Lying about the real reason for dismissal is enough to shift the burden of proof in a discrimination case
The Court of Appeal has confirmed that when a manager lies about why someone has been dismissed, even if this is done in good faith, this will be enough for the burden of proof to shift to the employer (Base Childrenswear Ltd v Otshudi).
Discrimination legislation in the UK is covered by the Equality Act 2010 (EqA). Section 136 EqA sets out what is known as the "burden of proof", in other words, what someone has to show to prove they have been discriminated against. This is a two stage process:
- A claimant must show there are facts from which a Tribunal could decide that the EqA has been breached; then
- If the claimant succeeds in doing so, the burden of proof switches to the employer, for the employer to then prove that it has not committed an act of unlawful discrimination.
Ms Otshudi worked for Base Childrenswear Ltd (BC) as a photographer. Three months into her job, she was told by BC's Managing Director (MD) that she was being made redundant and summarily dismissed. Ms Otshudi told the MD that she felt the real reason was because she was black African. The MD responded angrily "daring" her to say this again. Ms Otshudi brought a formal grievance, but BC ignored it. Ms Otshudi later brought a claim in the Employment Tribunal (Tribunal) alleging that she had been discriminated against. The MD responded to the claim himself reiterating that Ms Otshudi had been made redundant purely for economic reasons.
Around 3 weeks before the hearing, BC amended their case to give a new reason for Ms Otshudi's dismissal, which was that other employees had found a crate containing five new items of designer clothing concealed in an area only used by Ms Otshudi. These employees told the MD, who, in turn, decided that she must have been trying to steal the clothes. BC's amended case accepted that Ms Otshudi was not actually made redundant and argued that the MD had only lied to her to try and minimise the potential confrontation with her by giving a reasons that had nothing to do with her race.
ET and Employment Appeal Tribunal (EAT) decisions
Ms Otshudi's case before the Tribunal comprised of seven allegations of racial harassment, all of which were found to be out of time, with the Tribunal only agreeing to extend time for the final allegation in relation to her dismissal.
The Tribunal held that the MD's actions were related to Ms Otshudi's race and constituted harassment, having taken into account his aggressive reaction to Ms Otshudi's allegation of racism, the refusal to address her grievance and his persistence in advancing a false reason for her dismissal. Having considered all of the evidence, the Tribunal felt that the MD's actions indicated he was "trying to cover up what was a dismissal which was tainted by considerations of… race."
BC later appealed to the EAT on liability but were unsuccessful. They appealed to the CA on a technical point alleging that the Tribunal had got the law wrong by not expressly considering section 136 EqA and the shifting burden of proof in its judgment and that Ms Otshudi had not shown a case where it could be inferred that her race formed part of the MD's decision to dismiss her.
What did the CA say?
The CA dismissed the appeal finding that there was no error of law in the Tribunal's judgment.
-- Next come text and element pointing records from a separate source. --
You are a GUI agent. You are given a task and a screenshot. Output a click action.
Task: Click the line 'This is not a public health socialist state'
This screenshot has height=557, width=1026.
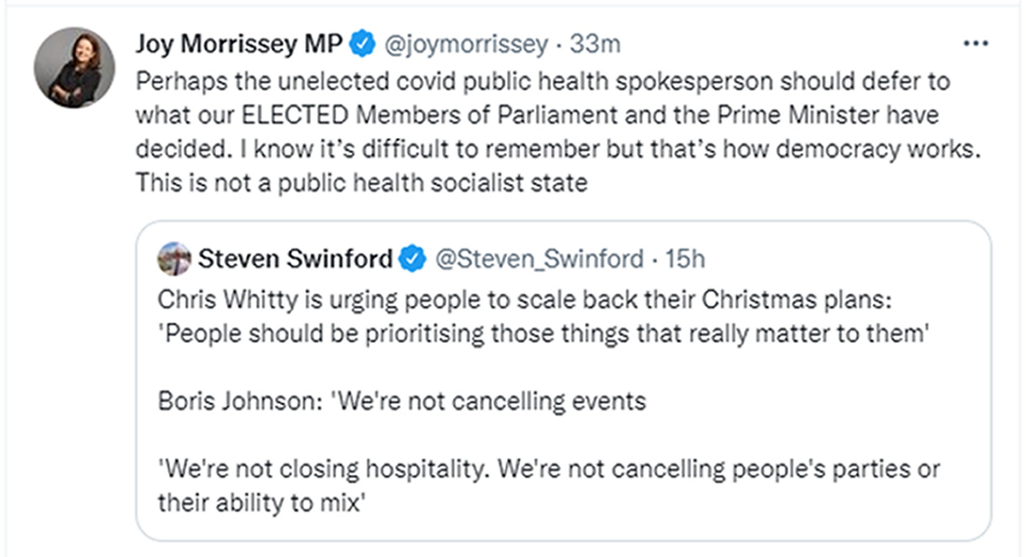pyautogui.click(x=361, y=182)
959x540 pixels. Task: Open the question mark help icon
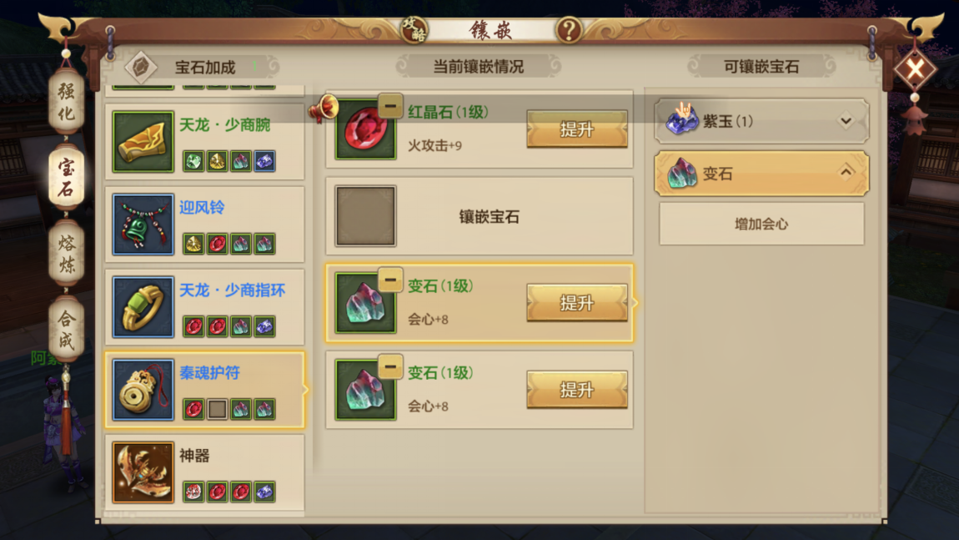pyautogui.click(x=569, y=29)
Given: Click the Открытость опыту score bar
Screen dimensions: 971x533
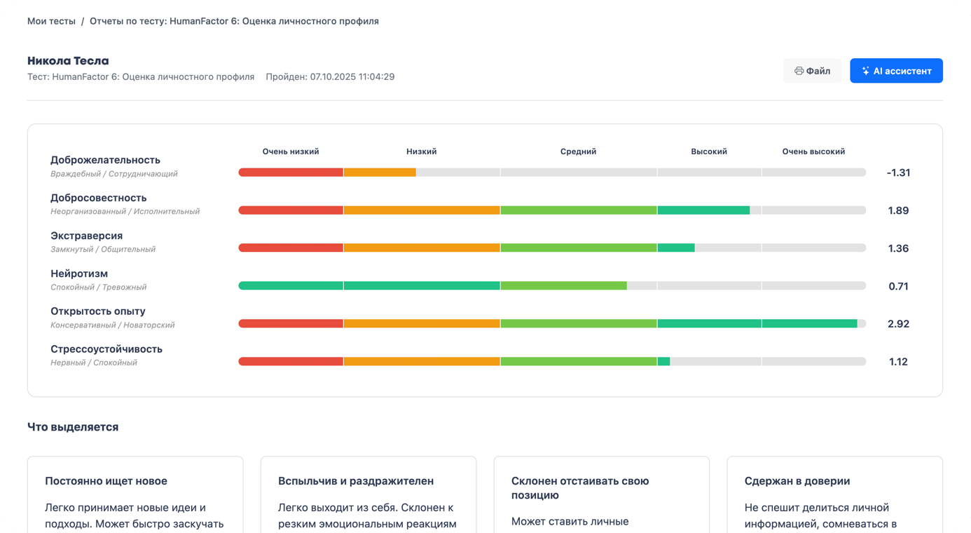Looking at the screenshot, I should pyautogui.click(x=551, y=324).
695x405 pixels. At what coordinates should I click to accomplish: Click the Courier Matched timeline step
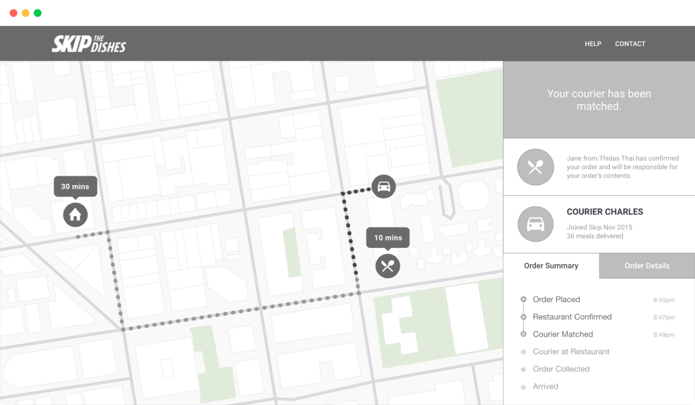coord(563,334)
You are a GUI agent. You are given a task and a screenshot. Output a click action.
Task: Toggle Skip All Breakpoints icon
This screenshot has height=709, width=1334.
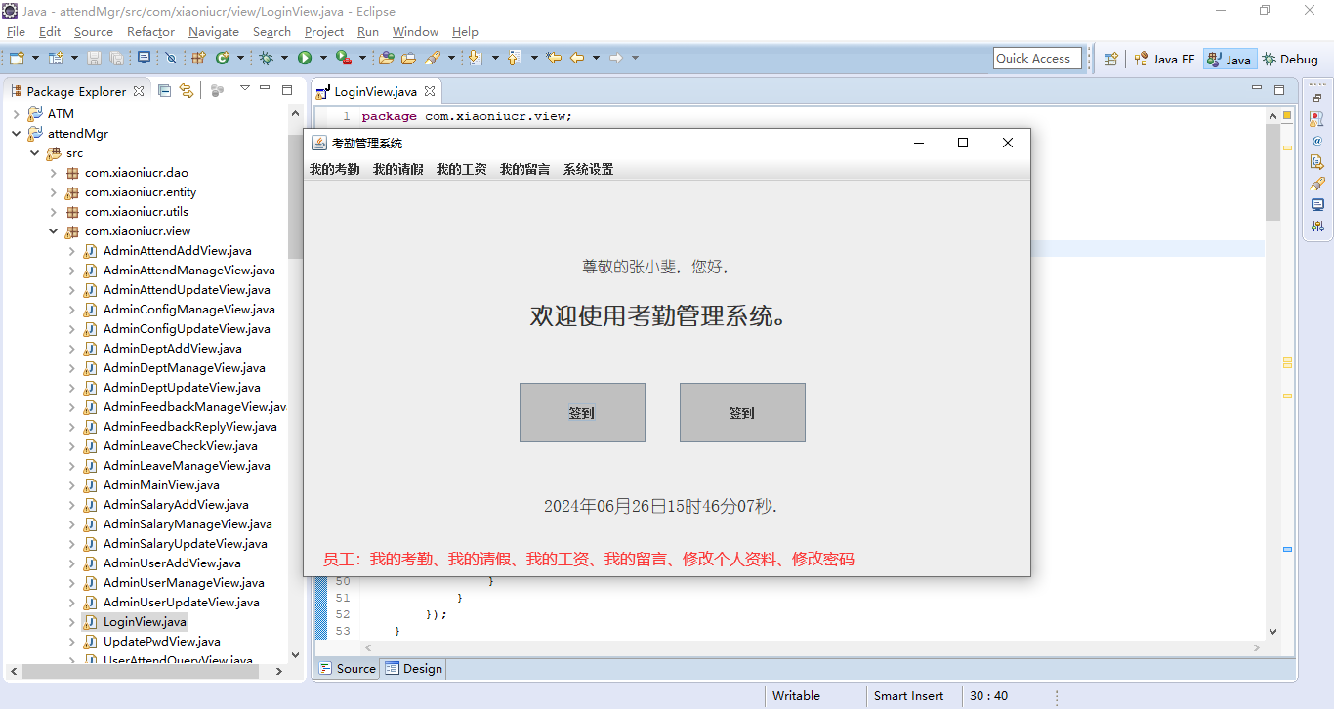[x=171, y=59]
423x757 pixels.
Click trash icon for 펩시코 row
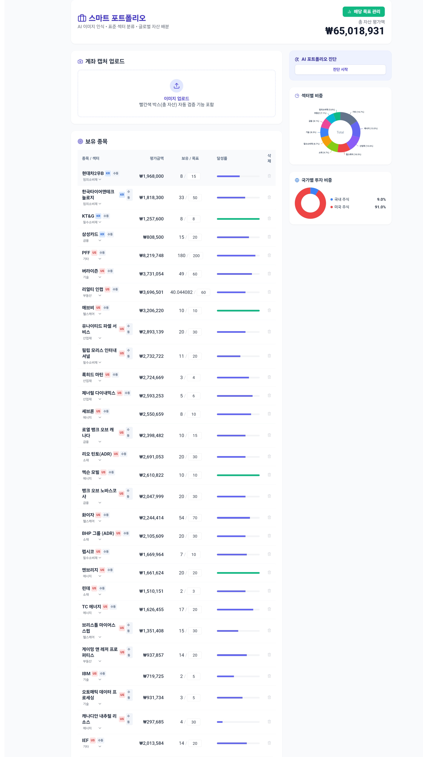pyautogui.click(x=269, y=554)
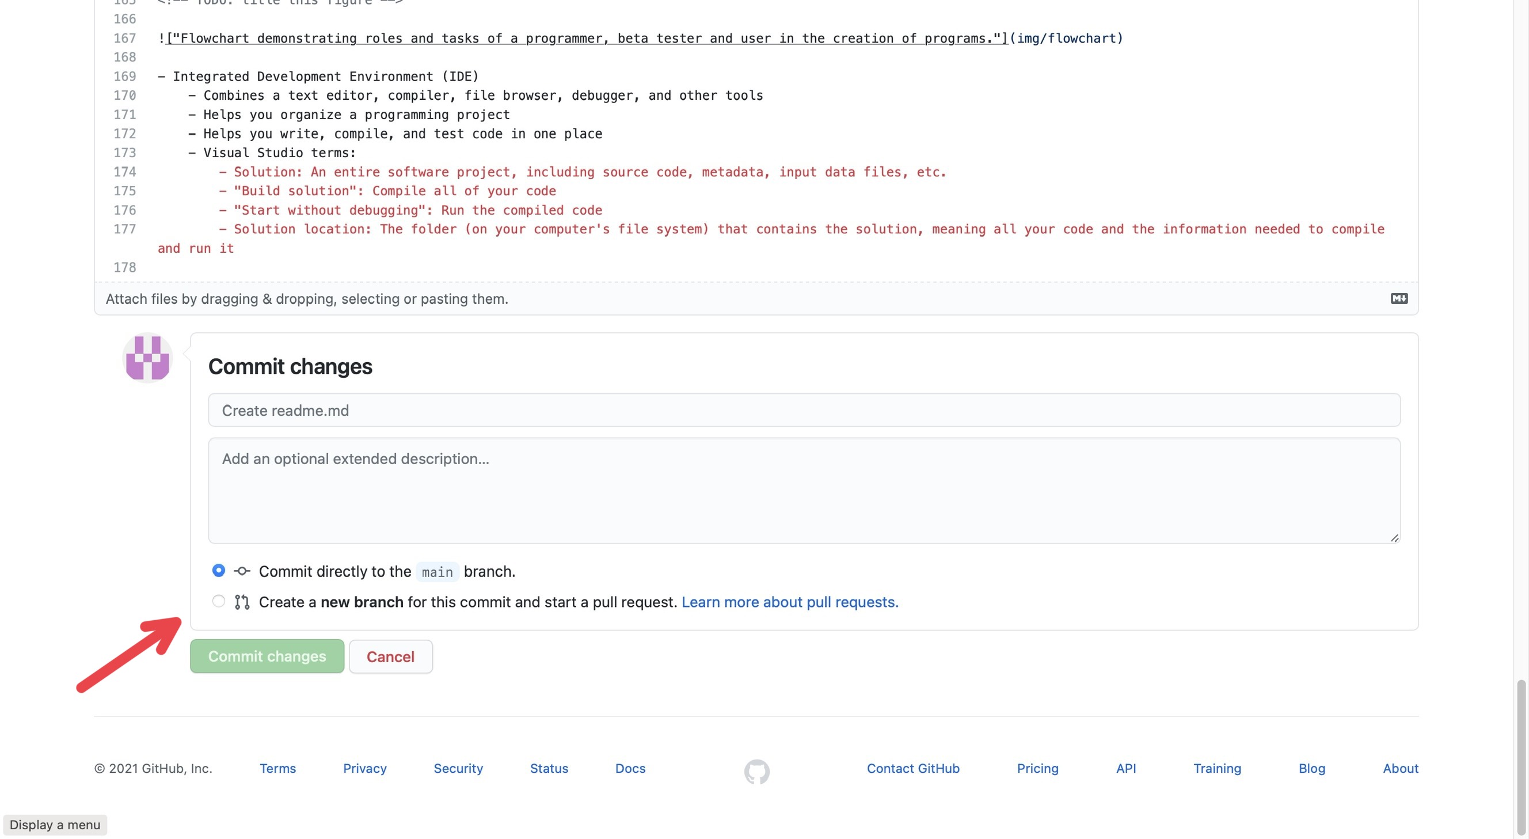This screenshot has height=839, width=1529.
Task: Select Commit directly to main branch
Action: coord(218,571)
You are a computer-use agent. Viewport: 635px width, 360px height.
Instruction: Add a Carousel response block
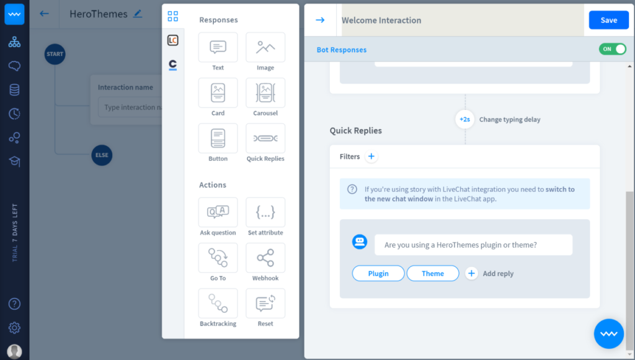(265, 93)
The CA clarified that the question to ask when determining whether an employee has done enough to shift the burden of proof is whether the Tribunal could reasonably justify the conclusion, in the absence of an explanation, that the employee's race was a factor in her dismissal. The CA admitted that they may well have come to a different finding on this point in this case but as the appeal was concerned with an error of law rather than fact, it would not be right for the CA to substitute its own view in this regard.
The CA held that the MD's persistence in lying about the reason for the dismissal provided a defensible basis for the Tribunal's conclusions, despite the reason for him lying to her about the reason he was dismissing her, namely to minimise any confrontation with her. He also went on to find it was more plausible that the MD was influenced in coming to the conclusion Ms Otshudi was stealing, despite their being so little evidence, by a stereotypical prejudice based on her race and that although it was not expressly dealt with in the Judgement, it was clear from the Tribunal's reasoning that shifting burden of proof had been considered.
In this case, the CA has confirmed that even where a decision was made in good faith, it may be still tainted by discrimination. This will be enough to shift the burden of proof to an employer to show why the said behaviour does not amount to discrimination.
This case may have been avoided by the employer had the matter been investigated, rather than a snap decision being taken on the Claimant's employment. This is something that is often not considered when an employee has less than 2 years of continuous service.
Employers need to be aware that rights protecting against discriminatory behaviour are "Day 1" rights. It is always best to carry out a full investigation into disciplinary allegations regardless of length of service to minimise the risk of discrimination claims (or at least to flush any such issues out at an early stage so as to and deal with them before matters escalate to an Employment Tribunal).